While Feel’s raw ingredients for bulk synthesis are sourced globally, primarily from India and China, it says all final products are synthesized and tested in California, distinguishing it from less transparent operators in the peptide space. Instead of shipping pre-mixed compounds that may lose potency over time, Feel ships injectable products as lyophilized powders that customers combine with bacteriostatic water, commonly known as “bac water” among peptide enthusiasts, immediately before injection to maximize freshness.

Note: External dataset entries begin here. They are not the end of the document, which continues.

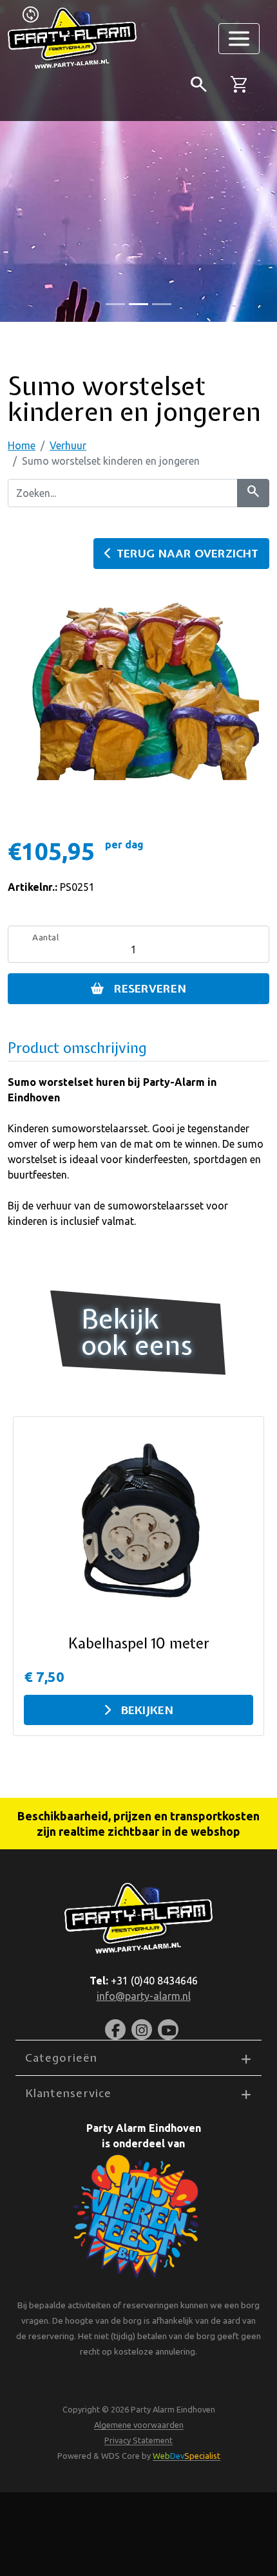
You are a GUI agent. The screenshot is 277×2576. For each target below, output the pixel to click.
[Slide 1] (138, 304)
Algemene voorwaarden (139, 2424)
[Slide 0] (115, 304)
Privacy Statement (138, 2440)
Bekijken (147, 1710)
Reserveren (150, 988)
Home (21, 445)
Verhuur (68, 445)
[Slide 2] (161, 304)
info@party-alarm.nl (144, 1996)
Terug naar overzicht (187, 553)
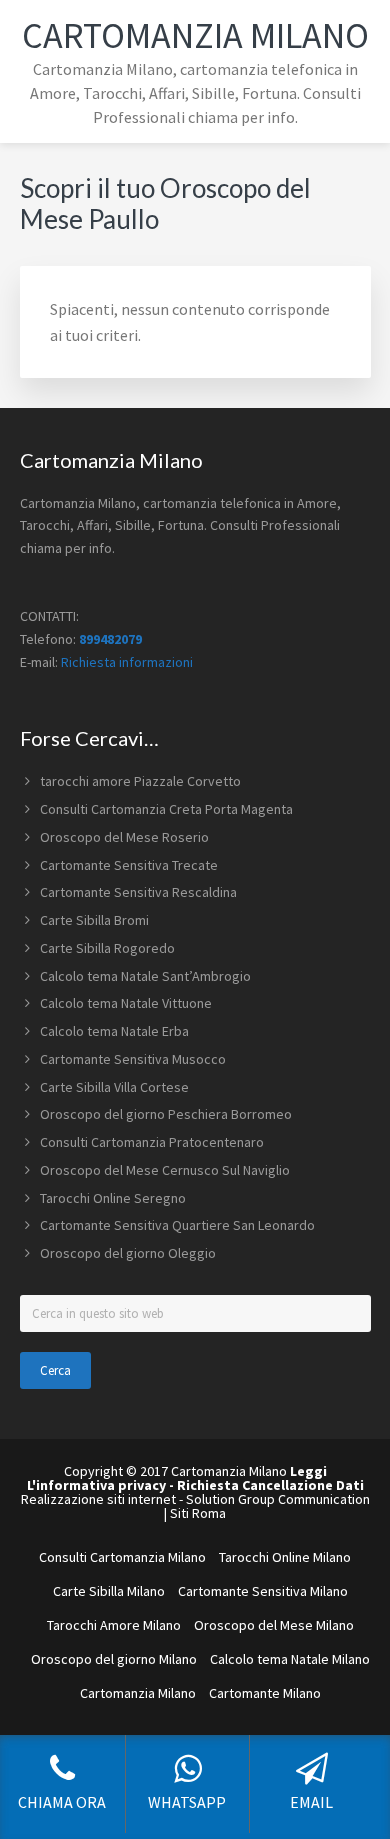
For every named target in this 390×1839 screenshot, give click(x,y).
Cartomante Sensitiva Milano (263, 1591)
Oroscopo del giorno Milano (114, 1659)
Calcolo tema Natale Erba (114, 1031)
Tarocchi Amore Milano (114, 1625)
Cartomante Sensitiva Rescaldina (138, 892)
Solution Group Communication (278, 1499)
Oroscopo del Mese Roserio (124, 837)
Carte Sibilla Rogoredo (107, 948)
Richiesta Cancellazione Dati (270, 1485)
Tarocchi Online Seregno (113, 1198)
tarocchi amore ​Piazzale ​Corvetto (140, 781)
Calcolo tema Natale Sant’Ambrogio (145, 976)
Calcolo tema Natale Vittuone (126, 1003)
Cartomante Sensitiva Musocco (133, 1059)
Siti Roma (198, 1513)
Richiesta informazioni (127, 662)
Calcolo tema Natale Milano (290, 1659)
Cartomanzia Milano (195, 35)
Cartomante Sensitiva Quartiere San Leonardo (177, 1225)
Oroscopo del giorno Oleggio (128, 1253)
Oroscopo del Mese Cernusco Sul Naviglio (165, 1170)
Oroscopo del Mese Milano (274, 1625)
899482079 (110, 639)
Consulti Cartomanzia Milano (122, 1557)
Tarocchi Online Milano (285, 1557)
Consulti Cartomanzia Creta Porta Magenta (166, 809)
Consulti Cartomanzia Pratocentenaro (152, 1142)
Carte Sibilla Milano (109, 1591)
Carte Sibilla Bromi (94, 920)
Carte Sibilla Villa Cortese (114, 1087)
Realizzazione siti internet (98, 1499)
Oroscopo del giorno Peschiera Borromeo (166, 1114)
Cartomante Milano (265, 1693)
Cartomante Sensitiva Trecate (129, 865)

Targeting customers ages 30 to 55, Feel is attempting to bridge what Brudzewski sees as a major consumer education gap around peptides through content and community-building. The company plans to launch an educational podcast called “Peptides” and secured the Instagram handle @peptides, where it intends to share interviews with scientists and doctors specializing in peptides, longevity and wellness. To stoke brand awareness, Feel will be introducing an affiliate program with influencers and celebrities as well.
Additionally, Feel plans to host “Feeled Trips” at wellness resorts around the world, bringing together doctors, athletes, brand partners and customers for wellness experiences and educational programming. Feel wants to cultivate an authoritative voice within the rapidly expanding peptide ecosystem rather than rely on overtly sales-driven marketing.
Before Feel, Brudzewski, a former professional hockey player, worked in healthcare sales at Pfizer and Stryker and co-founded music merchandise company Top Drawer Merch. After suffering a bulging disc in his neck in 2025, he says a peptide protocol involving KPV, BPC and thymosin peptides provided “unbelievable relief” within weeks and convinced him peptides represented the future of wellness.
At Feel, his goal is to elevate the branding in a peptides market he argues has been dominated by faceless companies marketing “a picture of a vial.” The company’s marketing emphasizes simple, emotional benefits through slogans such as “Feel energy, feel youth, feel balance, feel science, feel something.”